> [Work order]
Print only the lines below from the one with "Image resolution: width=422" to the one with "This screenshot has height=632, width=394.", both included, exactly as they stand. Leave pictures out.
Dataset records START
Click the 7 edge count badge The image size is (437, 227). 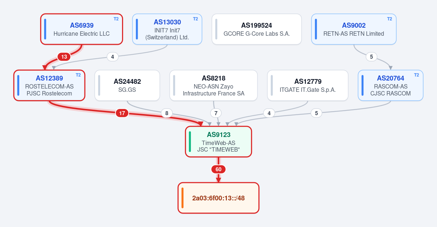tap(216, 113)
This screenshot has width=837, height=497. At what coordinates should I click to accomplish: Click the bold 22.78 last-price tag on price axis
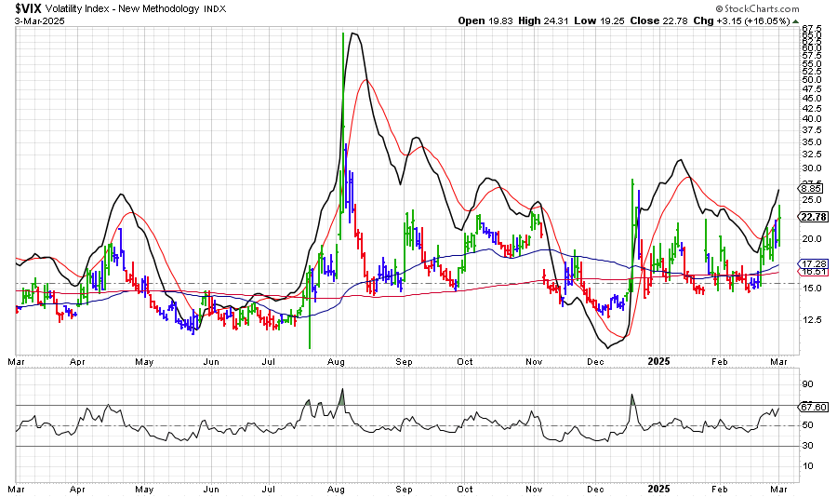[814, 217]
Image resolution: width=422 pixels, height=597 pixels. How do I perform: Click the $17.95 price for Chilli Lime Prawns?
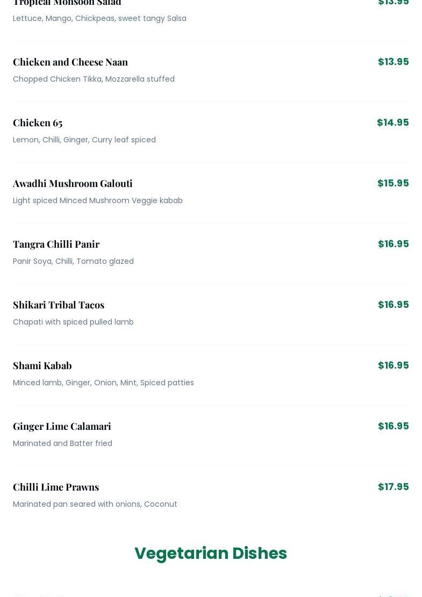(393, 487)

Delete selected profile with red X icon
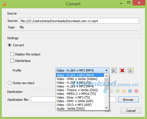[x=122, y=70]
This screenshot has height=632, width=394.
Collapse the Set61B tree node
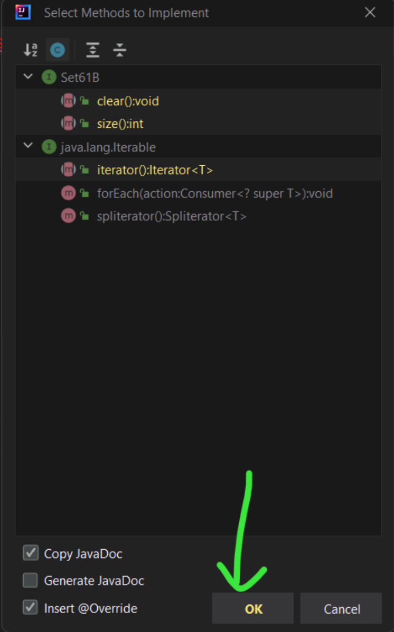[27, 77]
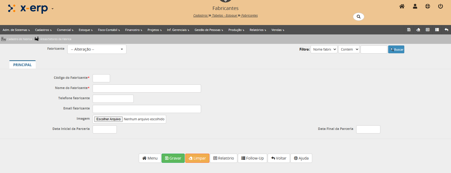
Task: Expand the Fabricante Alteração dropdown
Action: (97, 49)
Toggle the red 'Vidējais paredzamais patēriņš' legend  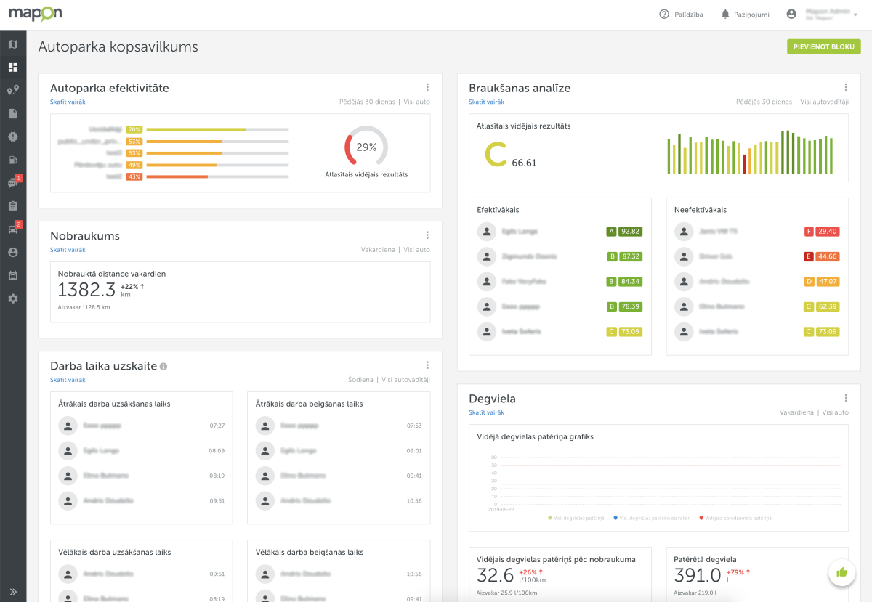[x=735, y=518]

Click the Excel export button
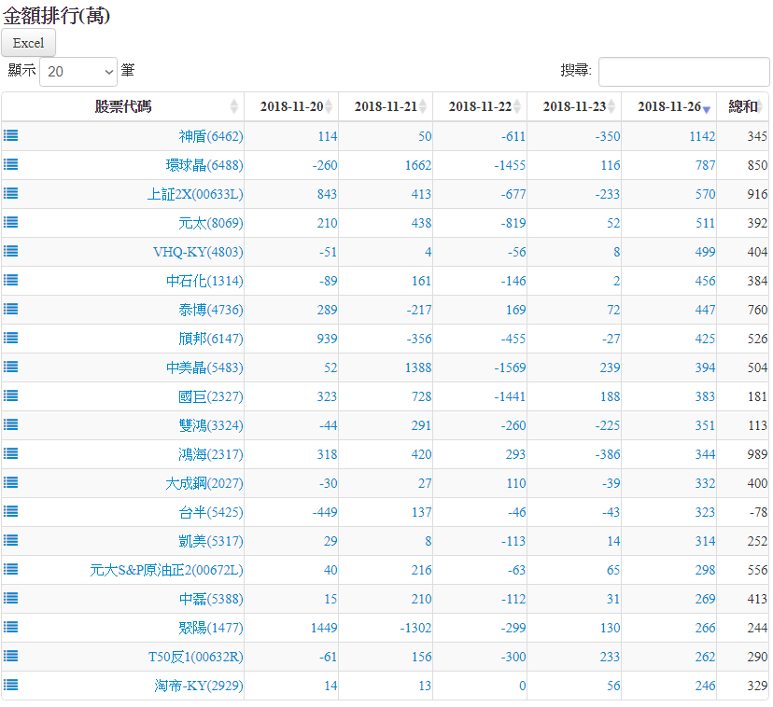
Dataset records END
> [Response below]
Image resolution: width=422 pixels, height=597 pixels. How do I perform: Click the $17.95 price for Chilli Lime Prawns?
(393, 487)

Delete selected profile with red X icon
[x=122, y=70]
This screenshot has height=632, width=394.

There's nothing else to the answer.